だから最初に伝えたいのは、遊ぶ前の備えです。

   遊ぶ前に準備しよう。ライフジャケット。
   

正しく着るライフジャケットが、命を守る。






離岸流とは?
 「穏やかな海だから大丈夫」と思っていませんか?
その思い込みが、事故につながることがあります。

離岸流(りがんりゅう)とは、海岸から沖へ向かう強い海の流れです。

波が穏やかな日でも発生し、気づかないうちに沖へ流されることがあります。

流されたら岸と平行に泳いで流れから抜け、難しいときは無理をせず浮いて助けを待ちましょう。


🛟 助かる可能性を高めるために

🏖️ 海では

ライフセーバーや監視員がいる海水浴場は、万が一のときに早く気づいてもらえる安心感があります。

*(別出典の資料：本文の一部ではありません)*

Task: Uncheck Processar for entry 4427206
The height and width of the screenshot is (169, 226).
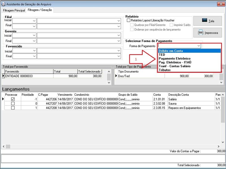Action: (x=13, y=99)
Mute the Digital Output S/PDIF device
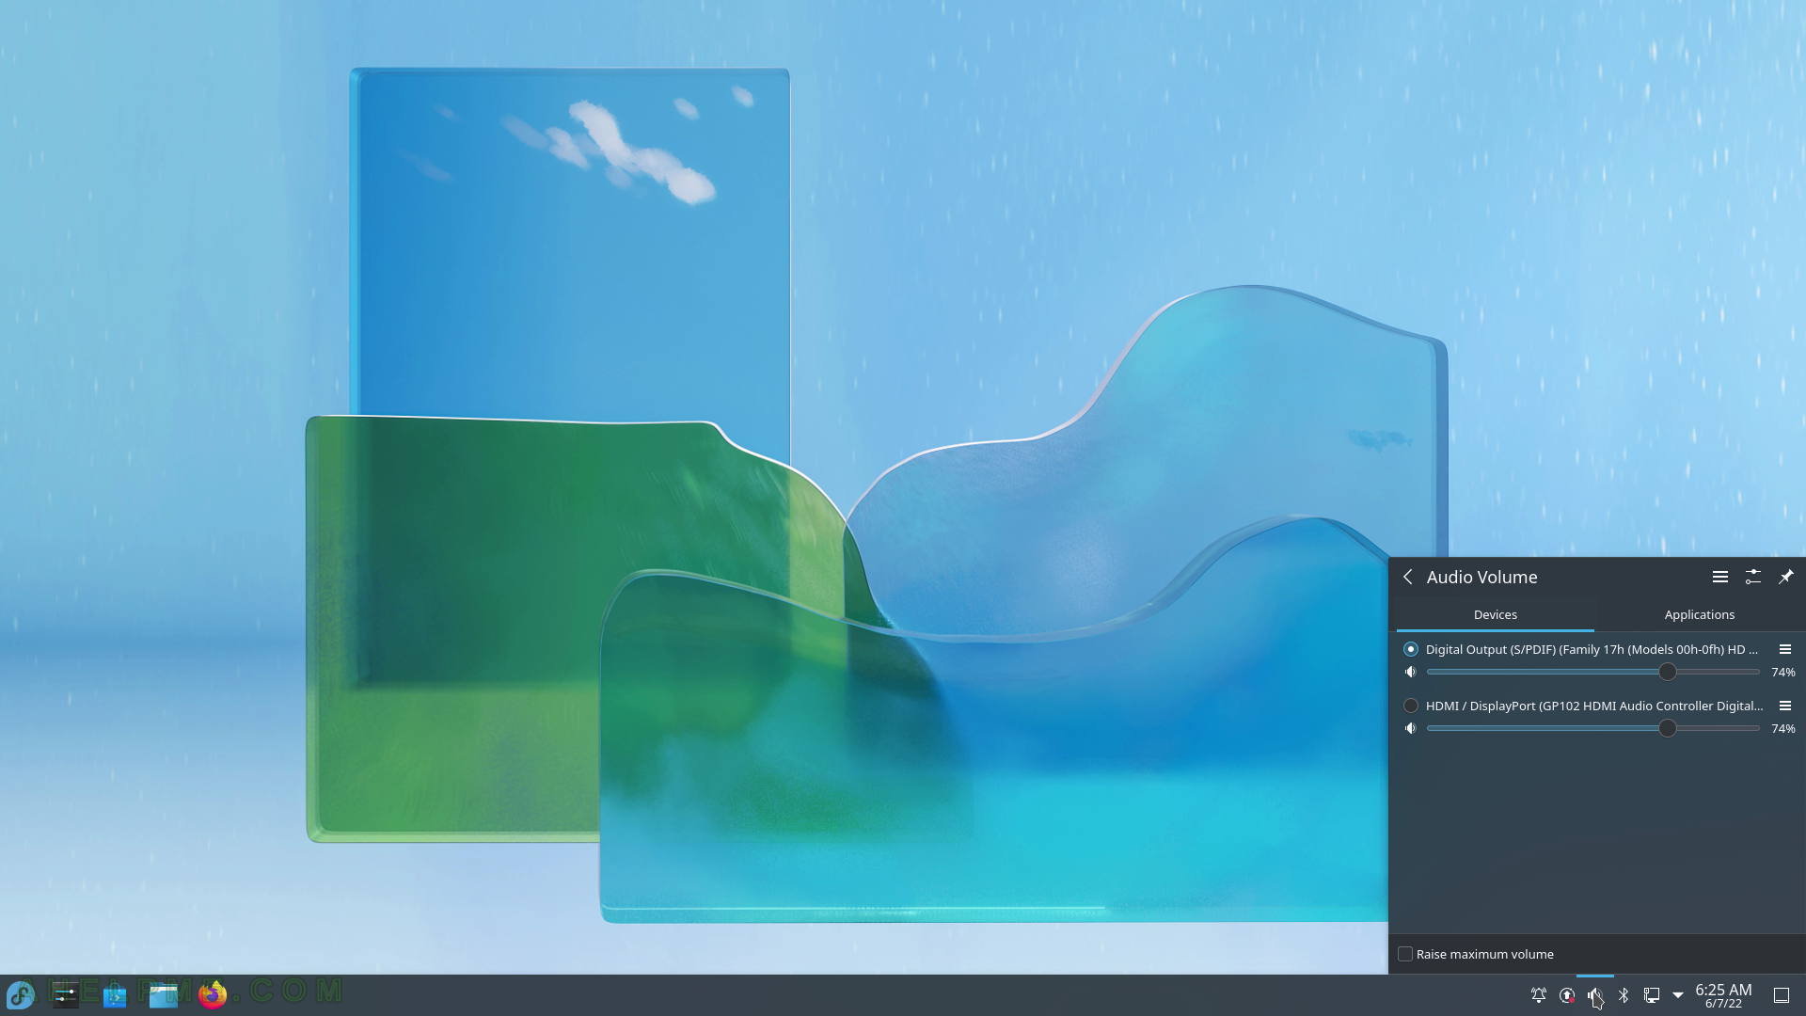1806x1016 pixels. tap(1410, 671)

遊ぶ場所を選ぶときの、一つの目安にしてみてください。

🌿 川や湖では

流れや水深、急に深くなる場所などを事前に確認し、ライフジャケットを着用して遊びましょう。

その日の天候や体調に合わせて、無理をしないことも大切です。





🚨一番伝えたいメッセージ


🌊 水辺では、「もしも」に備えることが、
  命を守る第一歩です。


疲れている日は、無理をしない。

✅ 子どもは遊びに夢中になります。
少し目を離しただけでも、事故につながることがあります。

⚠️ こんな日は特に注意

* 寝不足
* 暑さ
* 疲れ
* 飲酒

判断力や集中力が低下しやすくなります。


📝 私の体験

初夏の公園で子どもを遊ばせていたとき、疲労から
5分ほど寝落ちしてしまいました。

目が覚めた瞬間、

🔴 「もしあのとき水辺だったら…」

そう思うと、背筋が冷たくなりました。

🤝 一人で頑張りすぎない

* 大人一人で複数の子どもを見るときは、

✅ 無理をしない
✅ 頼れるときは頼る
✅ 休めるときは休む

自分の体調も大切にしましょう。




💚できる範囲で、みんなで見守る

近くで小さな子どもを見かけたら、

👀 できる範囲で少しだけ気にかけてもらえたら嬉しいです。

子どもは家族だけでなく、
地域や周りの大人の優しいまなざしにも支えられて育っていきます。

🛟 その小さな気づきが、大切な命を守ることにつながるかもしれません。

ここまで読んでくださり、ありがとうございました。




無料部分では、今すぐ命を守るために知ってほしいことをまとめました。

この先では、兄が亡くなった1980年の夏について、
戸籍や当時の記録、祖母から聞いた話など、私が確認できた事実をもとに、一つずつたどっています。

分からないことは、分からないまま残しています。

それでも、「なぜ事故は起きたのか」「同じ悲しみを減らすために何を学べるのか」を、四十年以上考え続けてきました。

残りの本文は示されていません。